C++ code-specific guidelines

Summary:

General

  • The codebase currently uses C++17.
  • Use the nullptr type over the macro NULL.
  • If a range-based for loop can be used instead of container iterators, use it.
  • Obviously, try not to use goto unless you have a really good reason for it.
  • If a compiler warning is found, please try and fix it.
  • Try to avoid using raw pointers (pointers allocated with new) as much as possible. There are cases where using a raw pointer is unavoidable, and in these situations it is OK to use them. An example of this is functions from a C library that require them. In cases where it is avoidable, the STL usually has a means to solve this (vector, unique_ptr, etc).
  • Do not use the auto keyword everywhere. While it's nice that the type can be determined by the compiler, it cannot be resolved at 'readtime' by the developer as easily. Use auto only in cases where it is obvious what the type being assigned is (note: 'obvious' means not having to open other files or reading the header file). Some situations where it is appropriate to use auto is when iterating over a std::map container in a foreach loop, or to shorten the length of container iterator variable declarations.
  • Do not use using namespace [x]; in headers. Try not to use it at all if you can.
  • The preferred form of the increment and decrement operator in for-loops is prefix-form (e.g. ++var).

Headers

  • If a header is not necessary in a certain source file, remove them.
  • If you find duplicate includes of a certain header, remove it.
  • When declaring includes in a source file, make sure they follow the given pattern:
    • The header for the source file
    • Standard library headers
    • System-specific headers (these should also likely be in an #ifdef block unless the source file itself is system-specific).
    • Other Dolphin source file headers
  • Each of the above header sections should also be in alphabetical order
  • Project source file headers should be included in a way that is relative to the [Dolphin Root]/Source/Core directory.
  • This project uses #pragma once as header guards.

Loops

  • If an infinite loop is required, do not use for (;;), use while (true).

  • Empty-bodied loops should use braces after their header, not a semicolon.

    • Yes: while (condition) {}
    • No: while (condition);
  • For do-while loops, place 'while' on the same line as the closing brackets

    do
    {
    } while (false);

Functions

  • If a function parameter is a pointer or reference and its value or data isn't intended to be changed, please mark that parameter as const.

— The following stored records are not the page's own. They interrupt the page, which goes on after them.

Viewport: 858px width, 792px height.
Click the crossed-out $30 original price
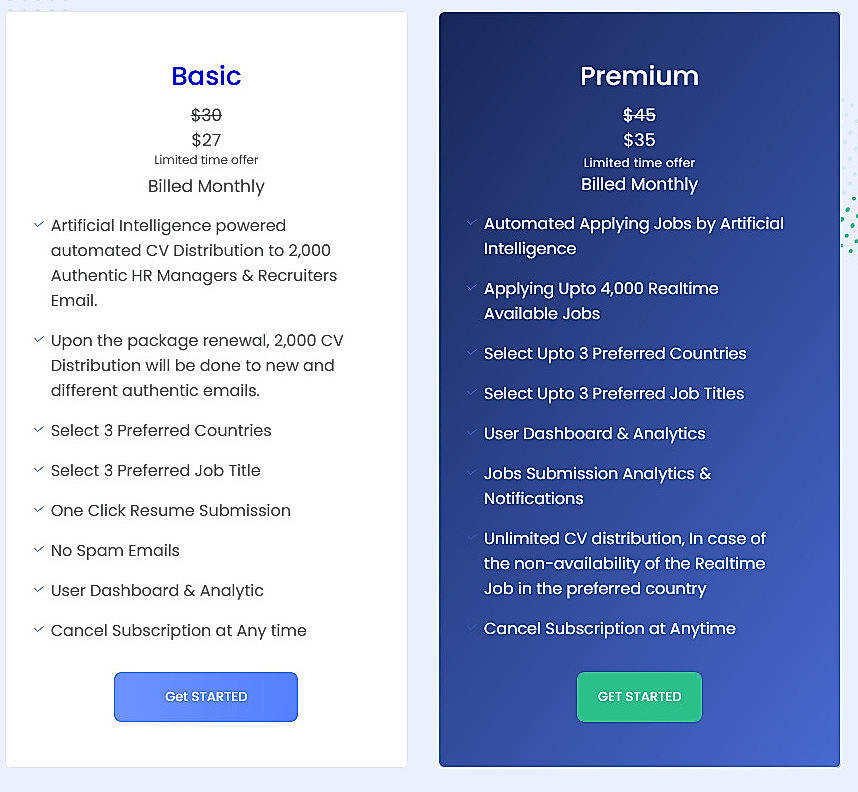pyautogui.click(x=206, y=115)
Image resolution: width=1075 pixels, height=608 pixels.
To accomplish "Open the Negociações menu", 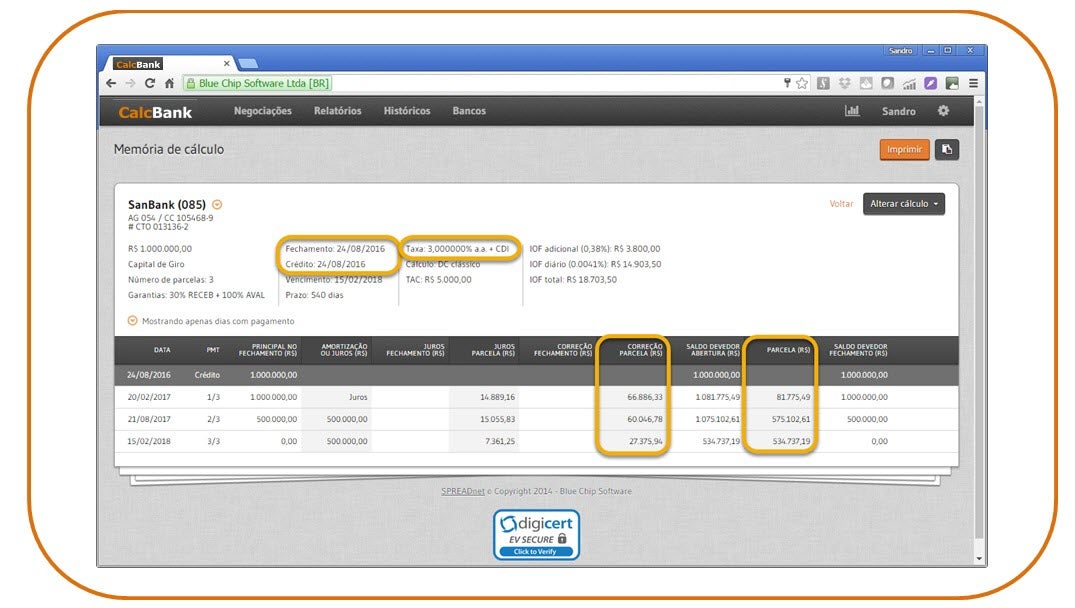I will pos(263,111).
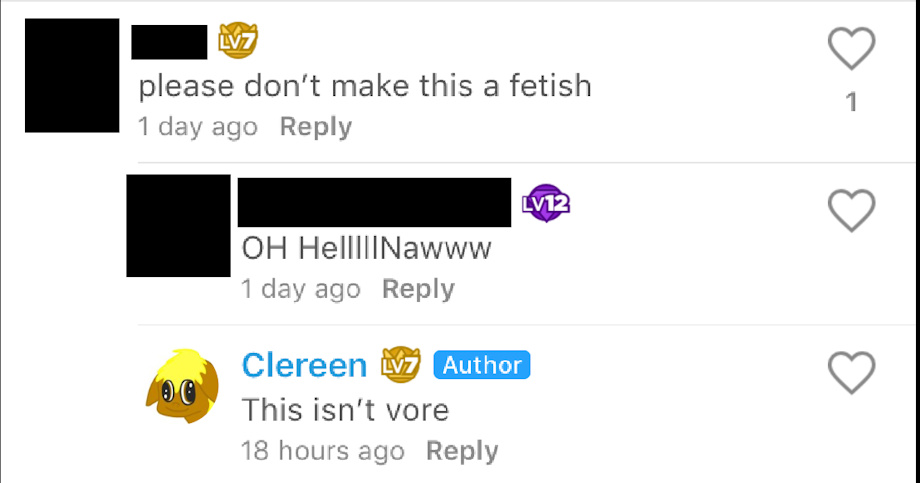Open the blacked-out avatar of the LV12 commenter
920x483 pixels.
[178, 225]
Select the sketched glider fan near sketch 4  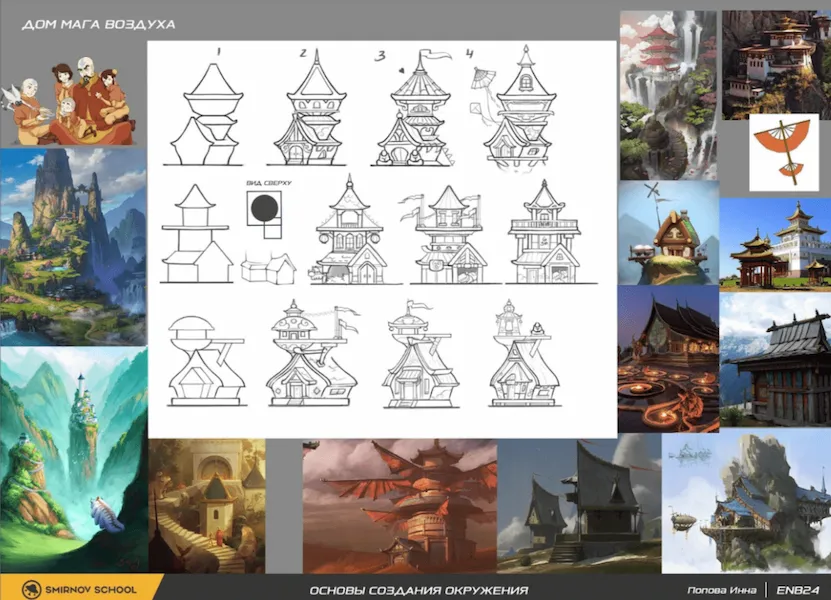point(484,87)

  • Functions that specifically modify their parameters should have the respective parameter(s) marked as a pointer so that the variables being modified are syntaxically obvious.

    • What not to do:

      template<class T>
      inline void Clamp(T& val, const T& min, const T& max)
      {
        if (val < min)
          val = min;
        else if (val > max)
          val = max;
      }

      Example call: Clamp(var, 1000, 5000);

    • What to do:

      template<class T>
      inline void Clamp(T* val, const T& min, const T& max)
      {
        if (*val < min)
          *val = min;
        else if (*val > max)
          *val = max;
      }

      Example call: Clamp(&var, 1000, 5000);

  • Class member functions that you do not want to be overridden in inheriting classes should be marked with the final specifier.

    class ClassName : ParentClass
    {
    public:
      void Update() final;
    };
  • Overridden member functions that can also be inherited should be marked with the override specifier to make it easier to see which functions belong to the parent class.

    class ClassName : ParentClass
    {
    public:
      void Update() override;
    };

Classes and structs

  • Classes and structs that are not intended to be extended through inheritance should be marked with the final specifier.

    class ClassName final : ParentClass
    {
      // Class definitions
    };

Android and Java

The Android project is currently written in Java. If you are using Android Studio to contribute, you can import the project's code style from code-style-java.jar, located in [Dolphin Root]/Source/Android. Please organize imports before committing.